Ben suçlu olmuştum. Evet haklıydı onu dinlemeden yargıladım. Ama ben zaten inanmadım. Sadece kendimi iyi hissetmiyordum. Ne olursa olsun o fotoğraf ve yazdıkları beni üzmüştü. Yalan da olsa. Ve şimdi Eren beni suçluyordu. Kendini de suçluyordu. Onun da kafası karışmıştı, üzgündü ve galiba 2 gündür ilk defa yeni uyumuştu. Ben bunları düşünürken Eren ile birlikte doktorlar girdi odaya. Uzun sorular, kan alma, serum değişikliği derken bir saat geçmişti. Doktorlar odadan çıkınca Eren ile yalniz kaldık. Ve artık konuşmamız gerekiyordu.

"Eren."

"Efendim."

"İlk seninle konuşmalıydım."

"Evet."

"Ama zaten inanmadım. Sadece kalbimiz kırılmasın, üzgünken olayı daha da büyütmeyelim diye konuşmayı erteledim."
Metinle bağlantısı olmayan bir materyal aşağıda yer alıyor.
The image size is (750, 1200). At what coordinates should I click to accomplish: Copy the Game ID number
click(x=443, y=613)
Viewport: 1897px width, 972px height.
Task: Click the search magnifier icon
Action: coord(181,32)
"Ama ne oldu? Kalbimiz kırılmadı mı, olay büyümedi mi? Daha da kötü oldu Mayıs. Sen hastanedesin. Kaç gündür burda neler düşündüm sen bilmiyorsun."

"Eren.. "

"Sana bir sey olucak diye çok korktum. Korkuyorum hala. Sen hastasın Mayıs hasta. Hayatımız normal gibi davranamayız."

"Davranırız. Ben iki yıldır savra davranıyorum. Bu seni korkutmasın."

"Korkutuyor. Elimden bir şey gelmiyor. Sen uyurken doktorlarınla konuştum tedavi için. Ileri seviyede olmadığı için henüz burada kesin tedavi yok dediler."

"İki yıldır duyduğum cümleler Eren bunlar."

"Burada dedim. Eğer istersen yurt dışına.."

"Hayır."

"Ne demek hayır?"

"Istemiyorum demek. Eğer ilerlemezse burda kalırım."

"Konuşuruz sonra." diyerek odadan çıktı.

Aradan iki saat geçti ve testlerin sonuçları olumlu çıkınca taburcu ediliyordum.
Eren'in arabasında en sevdiğim kişinin yanında ama mutsuz bir şekilde eve gidiyordum. Çünkü bana kırgındı, sinirliydi. Hem onunla konuşmadan kendimi strese sokmam sebebiyle hem de tedavi için yurt
dışına gitmem dediğim için. Ama bu böyle kalmazdı.

"Eren seninle konuşmadan kendimi strese soktum tamam bu konuda haklısın. Özür dilerim ama yapabileceğim başka bir sey yoktu. Sen de beni anla. Bir anda görünce öyle fotografları dayanamadım."

"Tamam sorun yok."

"Var. Seni tanıyorum ve soğuksun. Bir sorun var. Eren değilsin, beni seven Eren değilsin."

"Saçmalama tabiki seni seviyorum ama kırıldım. Yine de sana hak veriyorum. Artık bu konuda sorun yok diyelim ve kapatalım konuyu. Olur mu?"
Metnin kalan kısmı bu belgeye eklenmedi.